Örneğin iki gün önce Taksim’deki U2 Irish Pub adlı alaturka İrlanda barında yaşanan olay. Barı işleten şahıs mekândaki “hal ve tavırlarından hoşlanmadığı” bir çifte  barın içinde demir çubukla saldırabiliyor. Belli ki ağır psikolojik sorunları olan birisi; insan daha ileri gitmediğine şükrediyor…Bu tür psikopatça davranışlara dünyanın her yerinde rastlanır. Taksim’de olur, Soho’da ya da Paris’te olmaz diye bir şey yok. Gelgelelim “Vatan haini” HDP’ye gönül verdikleri anlaşılan çifte dayak attığı için bar sahibine arka çıkan, ona övgüler düzen yüzlerce sosyal medya fedaisine herhalde ancak Türkiye’de rastlanır. Türkiye böyle konularda muasır medeniyetlerin seviyesine asla inmemesiyle ünlüdür.
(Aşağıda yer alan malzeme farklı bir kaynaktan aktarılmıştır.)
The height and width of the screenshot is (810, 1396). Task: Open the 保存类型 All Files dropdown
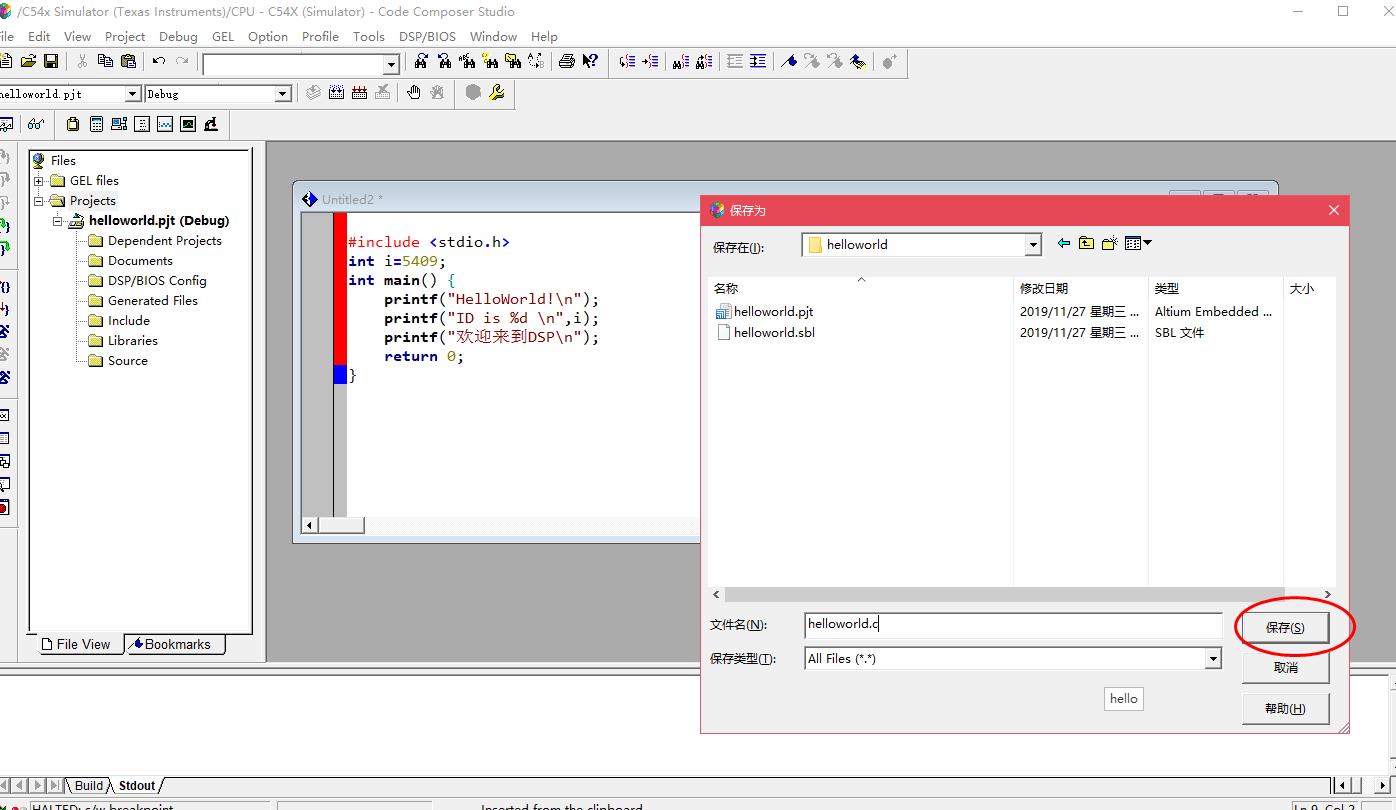1213,658
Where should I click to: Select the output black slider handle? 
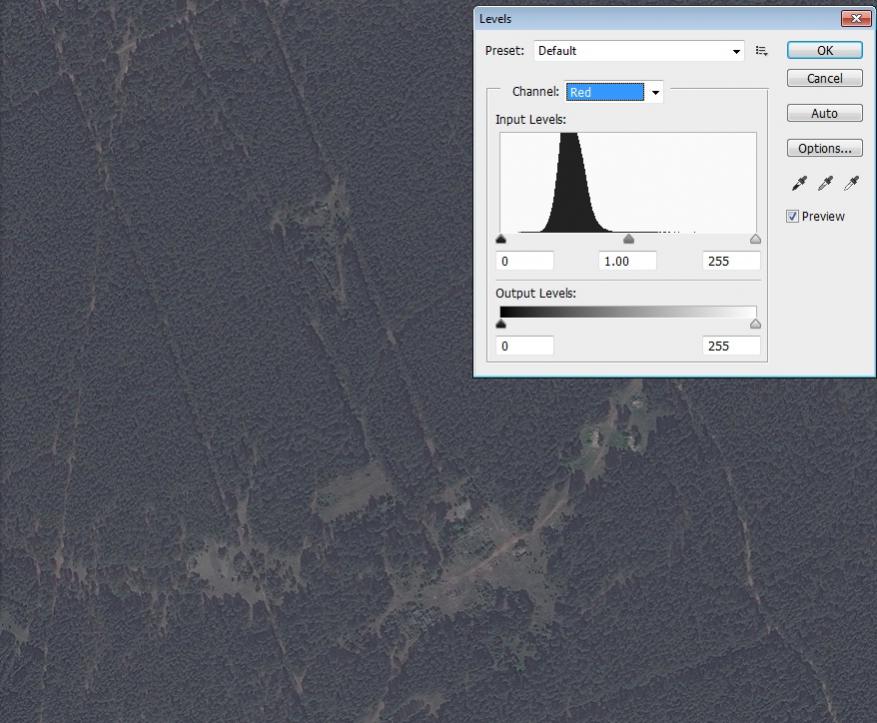501,324
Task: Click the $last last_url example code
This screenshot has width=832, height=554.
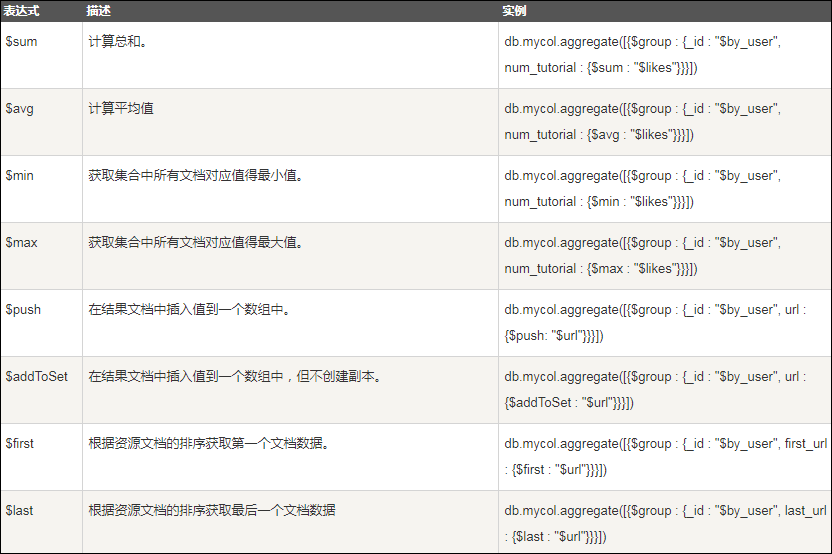Action: coord(665,523)
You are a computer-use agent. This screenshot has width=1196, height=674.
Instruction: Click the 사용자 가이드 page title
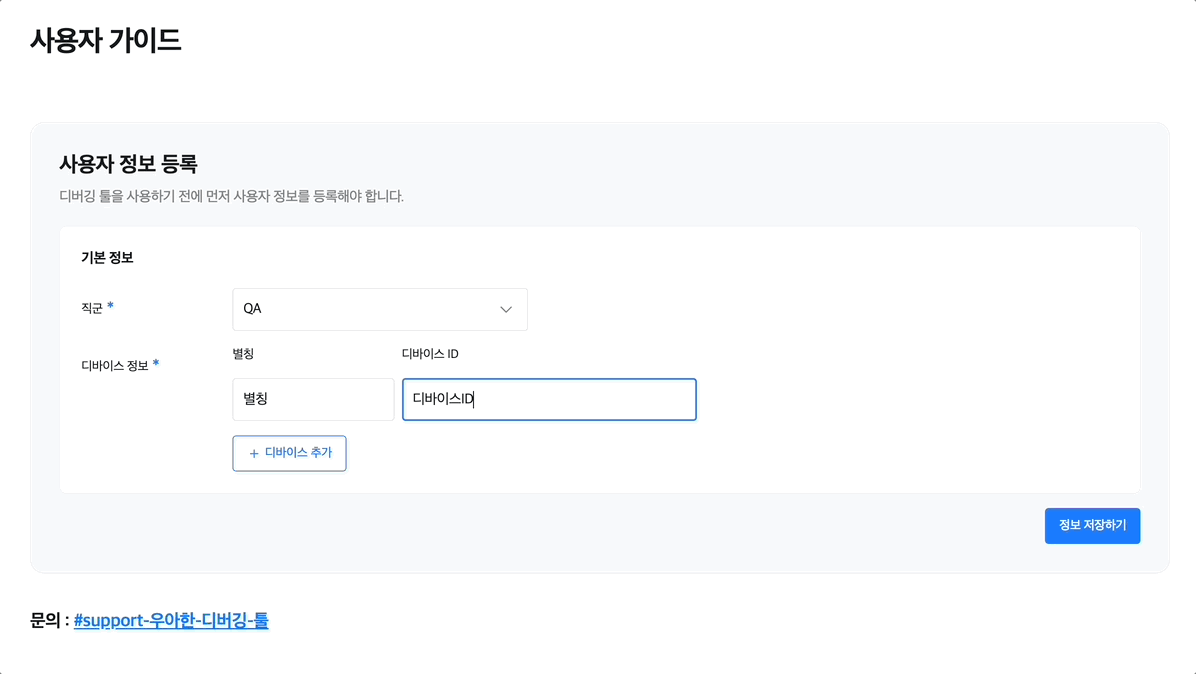[106, 41]
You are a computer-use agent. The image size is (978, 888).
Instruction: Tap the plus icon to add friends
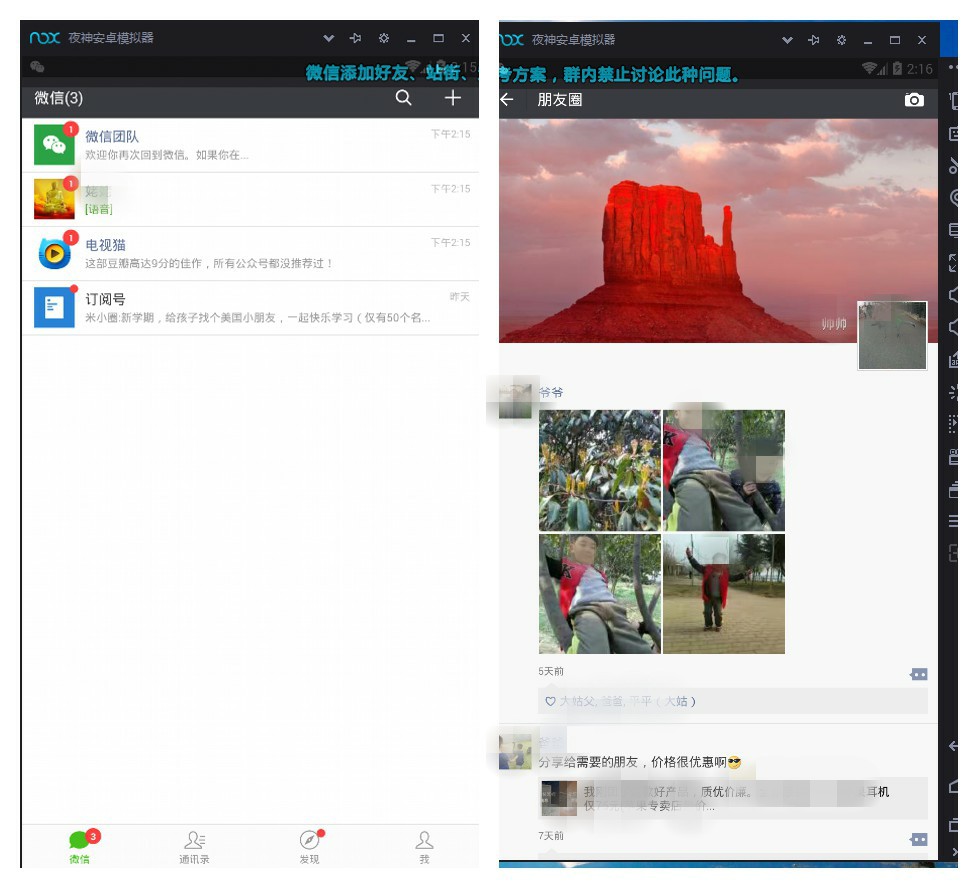tap(452, 98)
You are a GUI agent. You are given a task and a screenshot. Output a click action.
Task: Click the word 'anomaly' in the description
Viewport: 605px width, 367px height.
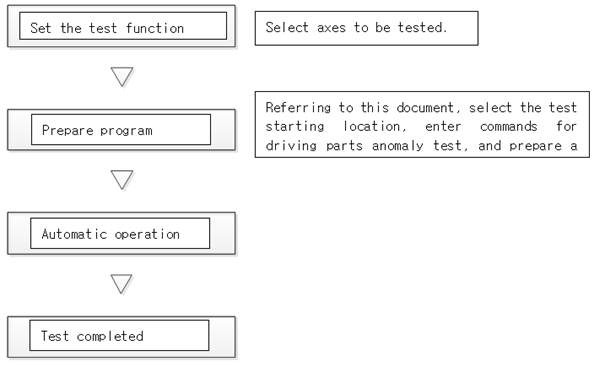coord(397,146)
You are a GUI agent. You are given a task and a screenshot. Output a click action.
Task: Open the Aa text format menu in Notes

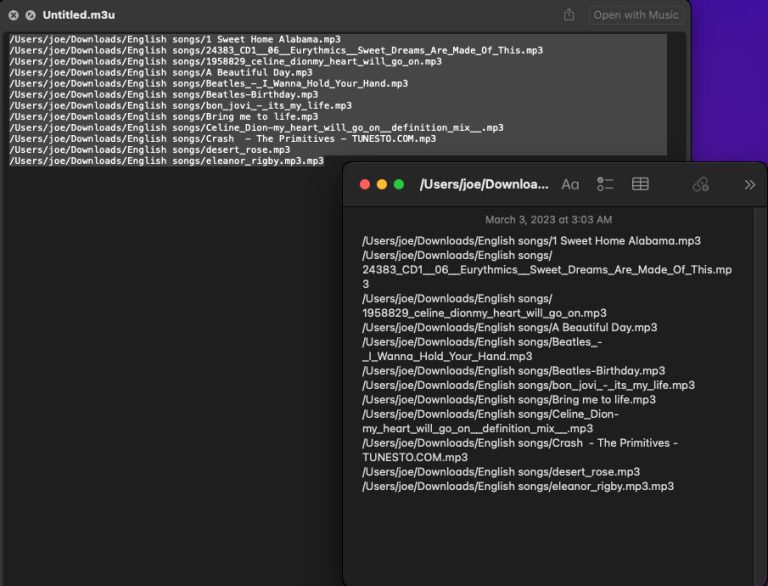570,184
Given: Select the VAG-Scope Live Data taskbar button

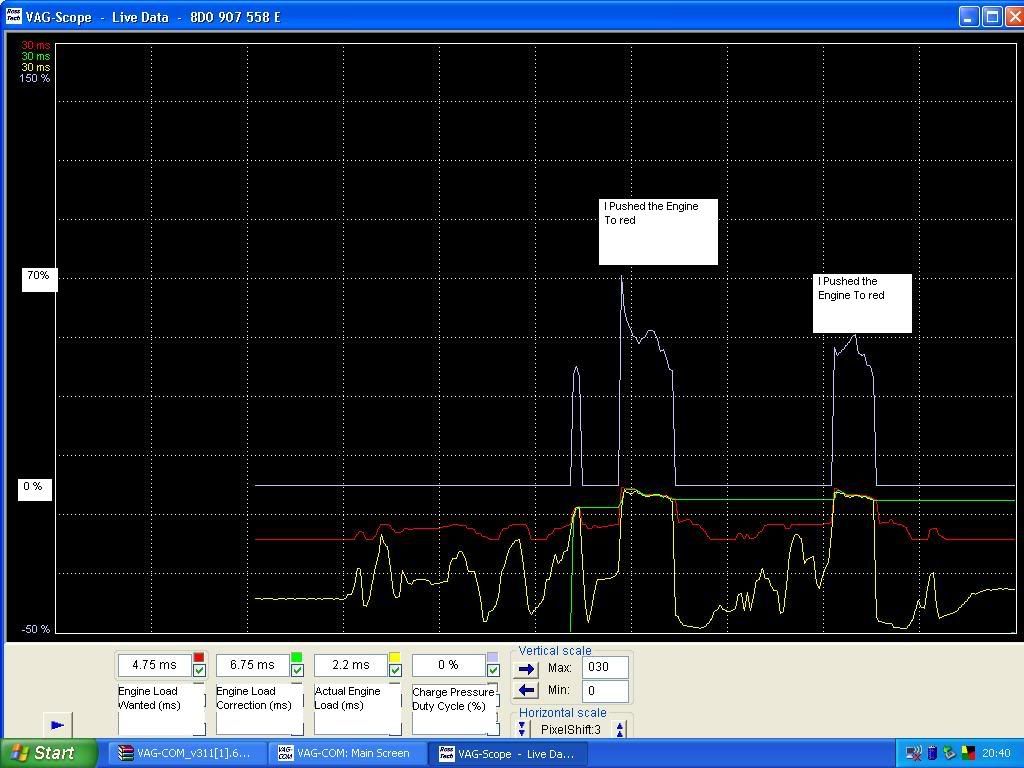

Papa’yı vurduğu için Ağca’ya beste yapan milliyetçi hassasiyetten İstanbul’daki bir İrlanda barında 'vatan hainleri'ni dövdüğü için bar sahibini omuzlara alan linççi-avami bir hassasiyete doğru evrilen adalet anlayışı Türkiye’nin medeniyet sahasında nasıl bir ilerleme kaydettiğini gösteriyor: “Bizdense kesin haklıdır”, “Politik hasmımıza vurduysa haklıdır”, “deliller tersini söylese de hissiyatımız böyleyse haklıdır” vb. 

Halk mahkemesinde “neci” olduğunuza, “kimlerden” olduğunuza bakılarak yargılandığınız bir adalet anlayışı normalleştiğinde bunun ne iktidara ne de muhalefete gerçek bir faydası olur.